Exercise description →
Rewrite every entry, starting with the line that contains "Zobacz więcej (14, 858)" and going on through the line that contains "[Otwórz / zamknij menu mobilne] (25, 3)", both included. Keep each entry's wording, and add 104 to every number in its coordinates.

⟨

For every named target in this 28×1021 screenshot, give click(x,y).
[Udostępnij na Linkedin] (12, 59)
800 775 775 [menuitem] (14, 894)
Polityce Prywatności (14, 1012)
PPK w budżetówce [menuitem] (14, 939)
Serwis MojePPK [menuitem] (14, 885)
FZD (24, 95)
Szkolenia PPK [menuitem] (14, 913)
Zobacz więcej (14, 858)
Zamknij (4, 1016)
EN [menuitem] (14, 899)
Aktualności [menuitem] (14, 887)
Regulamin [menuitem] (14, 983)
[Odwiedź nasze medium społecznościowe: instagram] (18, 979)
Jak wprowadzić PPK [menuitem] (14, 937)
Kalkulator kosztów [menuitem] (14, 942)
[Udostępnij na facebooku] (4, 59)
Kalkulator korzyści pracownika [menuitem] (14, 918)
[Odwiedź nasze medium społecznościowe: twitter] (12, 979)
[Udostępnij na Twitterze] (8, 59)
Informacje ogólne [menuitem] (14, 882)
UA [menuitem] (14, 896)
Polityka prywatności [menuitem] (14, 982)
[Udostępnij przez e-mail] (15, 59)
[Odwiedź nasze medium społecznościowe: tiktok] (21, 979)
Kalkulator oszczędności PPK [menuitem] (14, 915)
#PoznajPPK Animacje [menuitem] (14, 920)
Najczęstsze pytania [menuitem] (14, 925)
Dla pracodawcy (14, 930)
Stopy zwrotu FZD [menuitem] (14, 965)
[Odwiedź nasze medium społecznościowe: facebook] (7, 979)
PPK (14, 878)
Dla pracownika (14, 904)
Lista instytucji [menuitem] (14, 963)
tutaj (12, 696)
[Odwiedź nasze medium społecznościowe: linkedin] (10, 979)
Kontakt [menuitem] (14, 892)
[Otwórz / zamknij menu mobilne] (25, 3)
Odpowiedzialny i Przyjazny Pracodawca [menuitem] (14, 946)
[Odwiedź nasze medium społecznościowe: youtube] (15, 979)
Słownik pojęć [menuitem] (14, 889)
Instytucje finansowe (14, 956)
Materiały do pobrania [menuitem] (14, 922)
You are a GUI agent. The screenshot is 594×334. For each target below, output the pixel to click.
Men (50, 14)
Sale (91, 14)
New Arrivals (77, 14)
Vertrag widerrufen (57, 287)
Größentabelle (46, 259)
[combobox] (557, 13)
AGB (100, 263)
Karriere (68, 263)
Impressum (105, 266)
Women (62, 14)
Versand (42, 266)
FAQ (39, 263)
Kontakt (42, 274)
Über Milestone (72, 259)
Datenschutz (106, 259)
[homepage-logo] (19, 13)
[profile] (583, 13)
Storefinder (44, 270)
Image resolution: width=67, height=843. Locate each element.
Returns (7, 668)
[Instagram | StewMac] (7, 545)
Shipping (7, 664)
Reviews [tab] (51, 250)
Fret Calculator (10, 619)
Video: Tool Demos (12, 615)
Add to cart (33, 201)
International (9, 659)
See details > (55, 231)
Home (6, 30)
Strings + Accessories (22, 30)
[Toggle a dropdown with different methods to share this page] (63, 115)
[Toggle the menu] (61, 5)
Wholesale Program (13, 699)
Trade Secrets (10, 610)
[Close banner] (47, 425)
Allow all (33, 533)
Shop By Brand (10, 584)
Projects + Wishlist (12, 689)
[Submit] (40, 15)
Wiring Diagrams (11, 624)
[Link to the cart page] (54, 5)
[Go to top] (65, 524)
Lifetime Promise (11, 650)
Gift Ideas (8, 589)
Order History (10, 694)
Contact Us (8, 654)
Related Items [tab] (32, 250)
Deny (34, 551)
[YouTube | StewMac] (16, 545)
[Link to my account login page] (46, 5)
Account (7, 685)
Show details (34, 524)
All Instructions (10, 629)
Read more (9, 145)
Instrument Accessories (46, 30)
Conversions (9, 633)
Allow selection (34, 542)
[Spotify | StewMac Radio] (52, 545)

⟩
⟨

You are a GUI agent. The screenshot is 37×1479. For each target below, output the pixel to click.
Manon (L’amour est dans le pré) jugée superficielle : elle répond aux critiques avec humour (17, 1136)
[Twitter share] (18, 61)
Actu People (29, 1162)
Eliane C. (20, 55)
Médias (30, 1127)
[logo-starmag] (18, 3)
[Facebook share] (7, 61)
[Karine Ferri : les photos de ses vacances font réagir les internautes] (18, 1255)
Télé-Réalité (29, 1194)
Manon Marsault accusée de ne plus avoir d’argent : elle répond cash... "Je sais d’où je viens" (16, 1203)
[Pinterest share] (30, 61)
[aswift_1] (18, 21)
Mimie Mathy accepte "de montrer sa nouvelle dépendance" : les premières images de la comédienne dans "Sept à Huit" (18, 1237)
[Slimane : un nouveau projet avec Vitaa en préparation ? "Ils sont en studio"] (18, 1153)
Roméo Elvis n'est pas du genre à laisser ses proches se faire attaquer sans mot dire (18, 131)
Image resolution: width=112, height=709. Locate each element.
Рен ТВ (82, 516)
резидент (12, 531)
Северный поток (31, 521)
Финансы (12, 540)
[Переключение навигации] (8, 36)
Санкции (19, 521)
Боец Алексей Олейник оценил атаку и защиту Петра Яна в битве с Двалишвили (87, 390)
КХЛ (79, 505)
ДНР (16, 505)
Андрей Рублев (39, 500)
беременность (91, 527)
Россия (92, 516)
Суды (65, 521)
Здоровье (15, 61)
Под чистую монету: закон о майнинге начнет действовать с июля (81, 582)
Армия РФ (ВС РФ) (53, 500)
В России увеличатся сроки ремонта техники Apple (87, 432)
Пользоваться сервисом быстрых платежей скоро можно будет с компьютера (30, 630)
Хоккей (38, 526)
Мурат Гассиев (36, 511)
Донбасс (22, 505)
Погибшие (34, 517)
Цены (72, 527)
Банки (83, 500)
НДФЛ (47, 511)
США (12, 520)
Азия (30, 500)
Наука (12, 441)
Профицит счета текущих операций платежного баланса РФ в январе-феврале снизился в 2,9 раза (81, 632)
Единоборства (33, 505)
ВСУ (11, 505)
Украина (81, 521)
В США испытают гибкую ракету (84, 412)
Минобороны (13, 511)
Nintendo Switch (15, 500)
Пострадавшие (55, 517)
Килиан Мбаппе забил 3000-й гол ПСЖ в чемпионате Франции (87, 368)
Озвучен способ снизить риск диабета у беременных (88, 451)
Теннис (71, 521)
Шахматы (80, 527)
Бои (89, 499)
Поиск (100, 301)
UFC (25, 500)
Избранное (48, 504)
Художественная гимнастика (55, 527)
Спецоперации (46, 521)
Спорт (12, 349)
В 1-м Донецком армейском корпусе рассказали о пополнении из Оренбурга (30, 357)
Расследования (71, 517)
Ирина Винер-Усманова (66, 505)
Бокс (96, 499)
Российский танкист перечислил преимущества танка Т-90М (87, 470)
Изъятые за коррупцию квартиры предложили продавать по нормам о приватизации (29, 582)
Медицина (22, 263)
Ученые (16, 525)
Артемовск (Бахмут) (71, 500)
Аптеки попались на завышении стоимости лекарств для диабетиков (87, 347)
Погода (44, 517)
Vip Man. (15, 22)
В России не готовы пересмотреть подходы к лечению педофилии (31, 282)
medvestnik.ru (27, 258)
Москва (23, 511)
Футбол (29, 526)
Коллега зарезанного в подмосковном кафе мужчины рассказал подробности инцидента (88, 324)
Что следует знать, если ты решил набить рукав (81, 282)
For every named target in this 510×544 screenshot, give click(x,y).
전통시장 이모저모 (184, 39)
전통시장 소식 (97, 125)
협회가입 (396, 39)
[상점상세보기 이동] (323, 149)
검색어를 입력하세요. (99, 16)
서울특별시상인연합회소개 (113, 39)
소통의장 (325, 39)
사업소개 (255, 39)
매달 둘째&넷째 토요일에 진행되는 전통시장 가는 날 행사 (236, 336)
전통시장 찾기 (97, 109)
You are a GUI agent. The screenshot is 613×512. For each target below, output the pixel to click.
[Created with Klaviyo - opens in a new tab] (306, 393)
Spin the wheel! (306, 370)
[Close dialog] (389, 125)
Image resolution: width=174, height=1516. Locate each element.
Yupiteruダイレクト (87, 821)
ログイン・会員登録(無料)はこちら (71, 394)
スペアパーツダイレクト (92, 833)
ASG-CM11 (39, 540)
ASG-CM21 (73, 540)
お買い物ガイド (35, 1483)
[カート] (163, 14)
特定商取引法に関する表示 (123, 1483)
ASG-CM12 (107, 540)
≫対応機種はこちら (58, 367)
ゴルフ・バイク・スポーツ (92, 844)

⟩

Exercise result →
Zobacz więcej (118, 962)
Zamknij (108, 1120)
EN [menuitem] (118, 1003)
Aktualności [menuitem] (118, 991)
Regulamin [menuitem] (118, 1087)
[Odwiedź nasze medium społecznościowe: instagram] (122, 1083)
Jak wprowadzić PPK [menuitem] (118, 1041)
Kalkulator kosztów [menuitem] (118, 1046)
[Udostępnij na facebooku] (108, 163)
Kalkulator korzyści pracownika [menuitem] (118, 1022)
[Odwiedź nasze medium społecznościowe: twitter] (116, 1083)
[Udostępnij na Twitterze] (112, 163)
Informacje ogólne [menuitem] (118, 986)
UA [menuitem] (118, 1000)
Polityka prywatności [menuitem] (118, 1086)
[Udostępnij przez e-mail] (119, 163)
[Odwiedź nasze medium społecznościowe: tiktok] (125, 1083)
Kalkulator oszczędności PPK [menuitem] (118, 1019)
#PoznajPPK Animacje [menuitem] (118, 1024)
Najczęstsze pytania [menuitem] (118, 1029)
Dla pracodawcy (118, 1034)
Stopy zwrotu FZD [menuitem] (118, 1069)
[Odwiedź nasze medium społecznościowe: facebook] (111, 1083)
PPK (118, 982)
Dla pracownika (118, 1008)
Lista instytucji [menuitem] (118, 1067)
tutaj (116, 800)
[Odwiedź nasze medium społecznościowe: linkedin] (114, 1083)
Kontakt [menuitem] (118, 996)
[Otwórz / zamknij menu mobilne] (129, 107)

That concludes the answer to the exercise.